━━━━━ Provided data
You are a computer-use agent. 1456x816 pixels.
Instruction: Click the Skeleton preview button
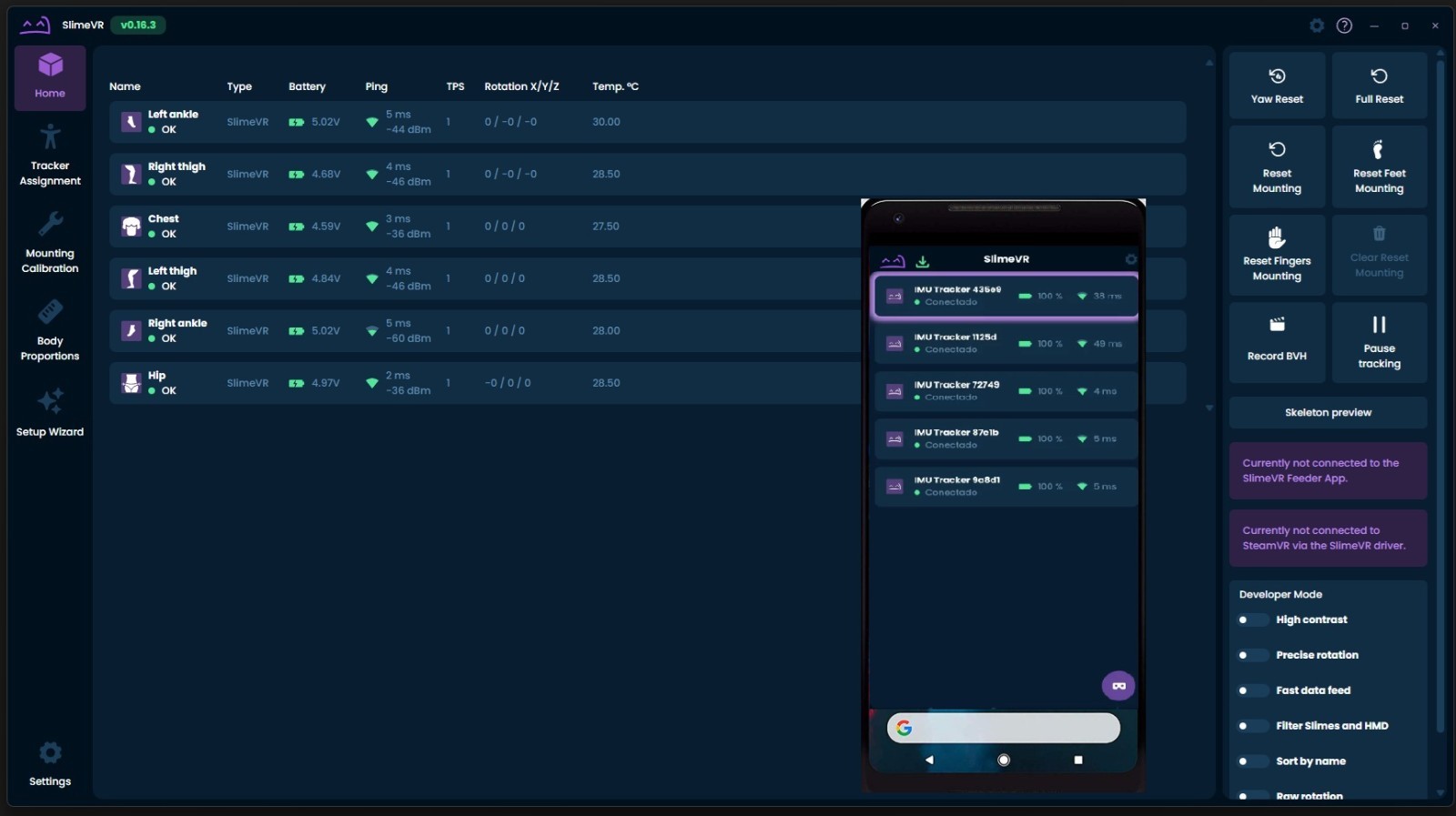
━━━━━━━━━━
━━━━━ Provided data
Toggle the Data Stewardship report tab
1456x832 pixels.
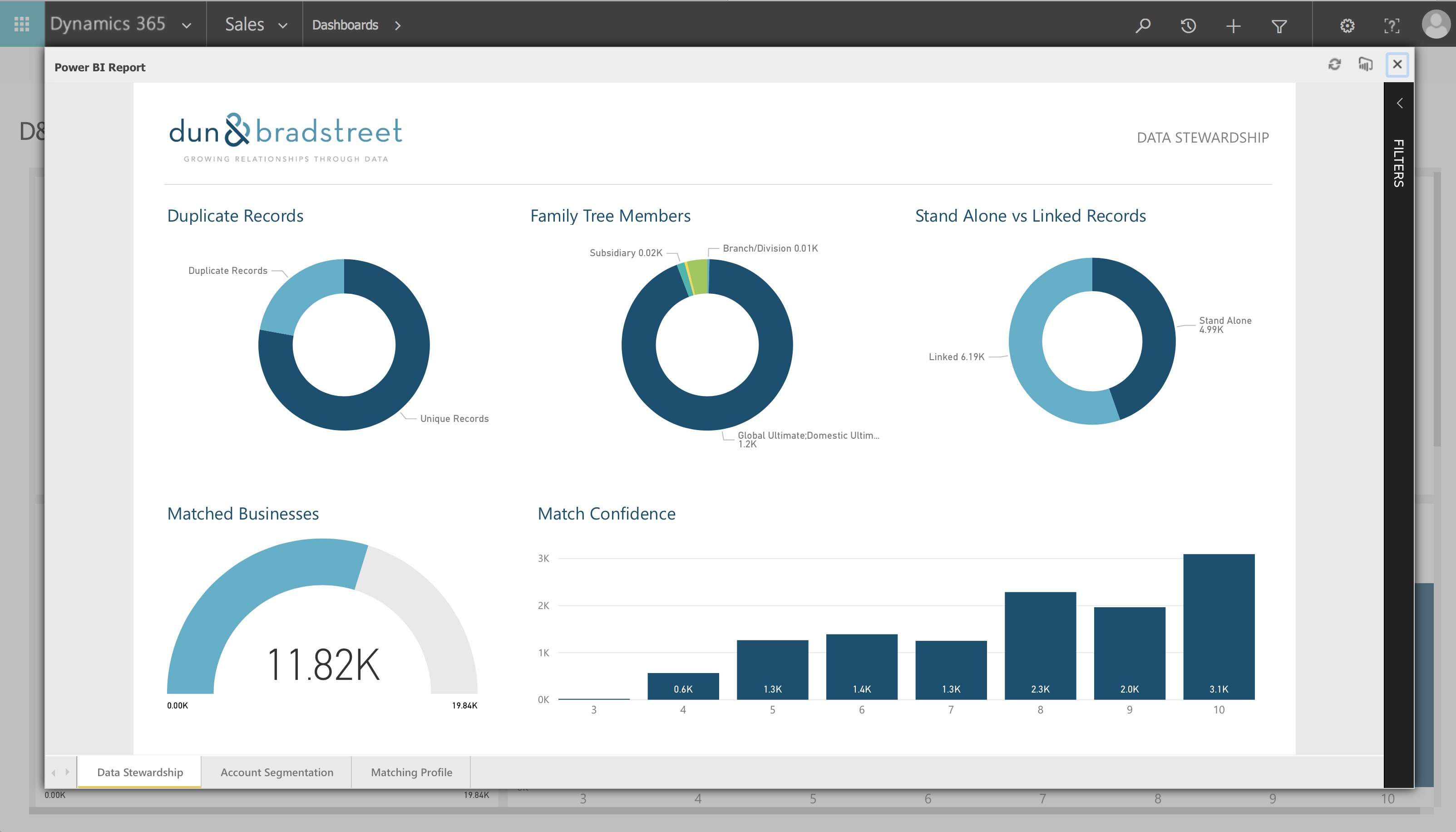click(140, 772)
━━━━━━━━━━
━━━━━ Provided data
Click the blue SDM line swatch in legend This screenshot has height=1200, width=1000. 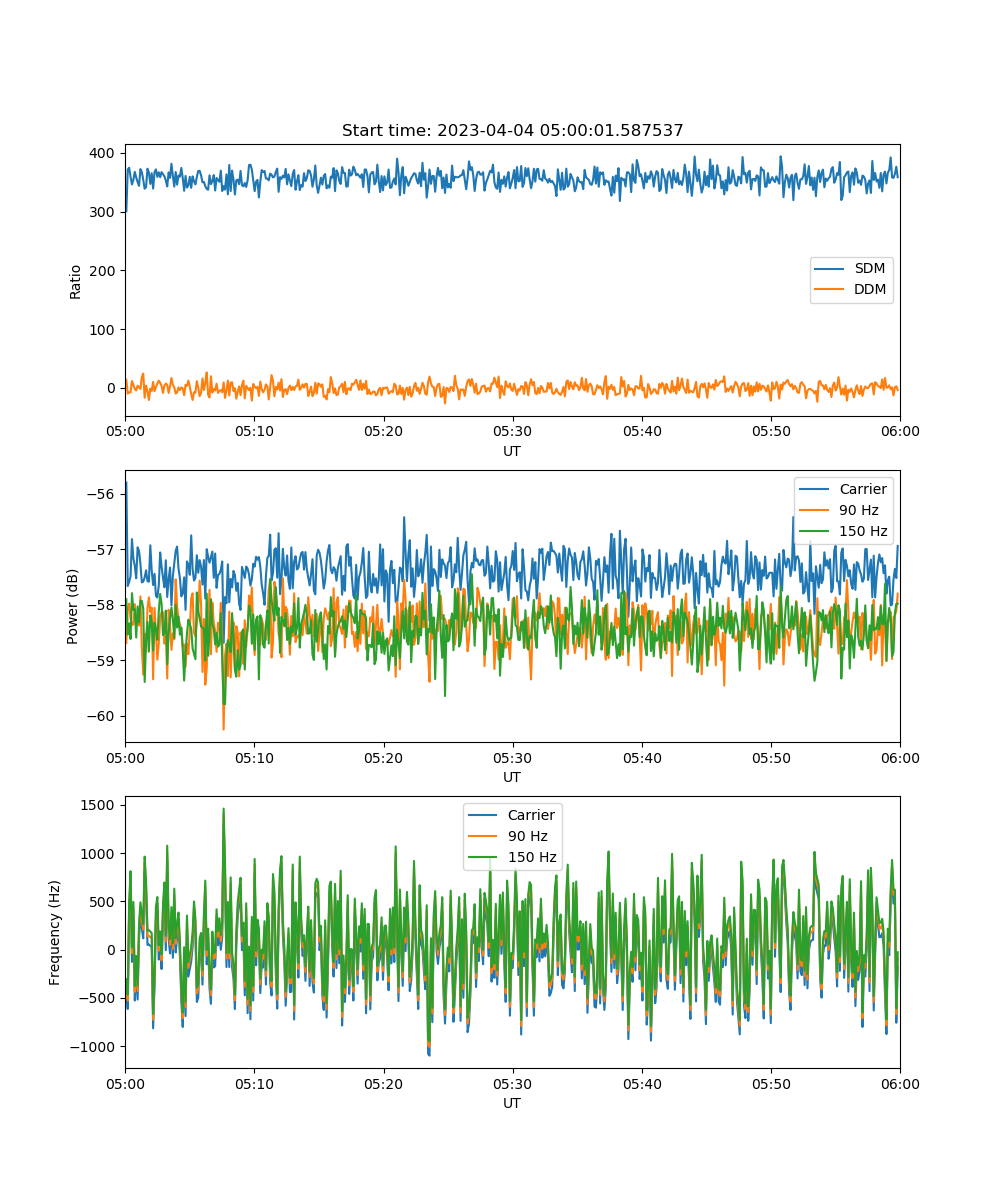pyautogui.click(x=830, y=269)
━━━━━━━━━━
Task instructions:
Set down, unchanged, only those lines above that fall between the line with "You are a computer-use" and the line with "Instruction: Click the", the two end lines included.

Result of this task:
You are a computer-use agent. 1456x816 pixels.
Instruction: Click the Skeleton preview button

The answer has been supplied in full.